Altercation between friends results in stabbing death
Clues are still being sought as to why two lifelong friends squared off in a fight Thursday morning that left one of them dead and the other in a hospital with serious cuts.
Spokane police were summoned about 6:30 a.m. to 3010 N. Stone St., Apt. 1, where emergency crews had tried to save the life of 26-year-old Joab N. Cheer. He was pronounced dead at a Spokane-area hospital.
The other man, 23-year-old Waptisse Wilder, suffered several cuts from a broken beer bottle but is expected to fully recover, Detective Don Giese said.
Investigators don’t yet have a motive and were waiting for two witnesses, described as highly intoxicated, to sober up before getting better details about how the fight took place, Giese said.
Investigators found a butterfly knife they believe was used in the stabbing in the gutter across the street from the apartment building, police spokesman Dick Cottam said.
Wilder was treated for his injuries, then interviewed by detectives and released pending further investigation, Cottam said.
A longtime acquaintance of both men, 26-year-old Andrew Jack, lives above the apartment where the fight took place. He described the stabbing death as a tragedy between close friends.

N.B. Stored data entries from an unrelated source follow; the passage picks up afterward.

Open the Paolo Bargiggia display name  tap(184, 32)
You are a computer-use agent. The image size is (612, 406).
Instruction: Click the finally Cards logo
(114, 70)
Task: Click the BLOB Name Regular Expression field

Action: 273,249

All three young men moved to Spokane together from the Colville Indian Reservation, where they were raised, Jack said.
Both Cheer and Wilder had been attending Spokane Community College. Cheer was studying culinary arts and hoped someday to open his own restaurant. Wilder wanted to become a lawyer, Jack said.

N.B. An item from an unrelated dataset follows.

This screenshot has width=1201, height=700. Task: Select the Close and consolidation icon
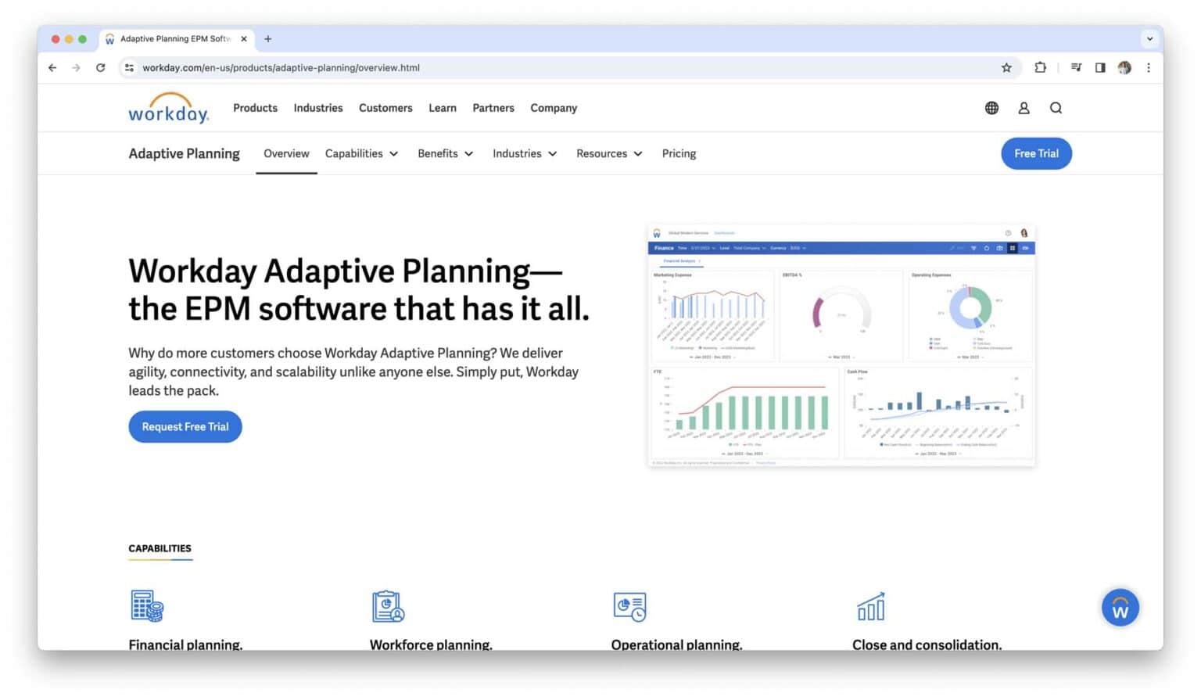click(x=870, y=606)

“It hasn’t really hit me yet,” Jack said outside the apartment complex surrounded by police tape and investigators. “I have good memories with both of them.”
Detectives Giese and Kip Hollenbeck said another man, a woman and a 5-year-old girl were inside the apartment at the time of the altercation. But both adults were too intoxicated to give a good description of exactly what happened, they said.
Officers secured the apartment, and detectives waited several hours for a search warrant to go inside, Giese said.
Myrtle Jack, 65, who is Andrew Jack’s mother, was staying with her son when she awoke to noise outside.
“All of the sudden, I hear sirens,” she said. “I woke my son up and told him the apartment was being surrounded by police.”
Wilder and Cheer had come late Wednesday night to Jack’s apartment.
“I told them they couldn’t come in. I don’t want them drinking around my grandkids,” Myrtle Jack said. “That was around midnight.”
When Andrew Jack came outside, he saw Cheer’s girlfriend speaking to a female police officer. Wilder, who goes by “Wappy,” was sitting on the adjacent staircase. Jack spoke briefly with Wilder.
“It was an alcohol-related incident,” Jack said. “From what I can tell, it started as a domestic violence situation.”
Wilder apparently stepped between Cheer and his girlfriend and suffered a beating that left his entire face swollen, Jack said. The other man in the apartment apparently was passed out on the couch.
Detectives said they didn’t have enough information to determine whether a crime was committed or whether the stabbing was committed in self-defense.
Cheer and his girlfriend had a child together, Jack said.
“We grew up together. We went to high school together. We all had big plans together,” Jack said. “But something like this happens, and it’s like blowing dust in the wind. It’s sad.”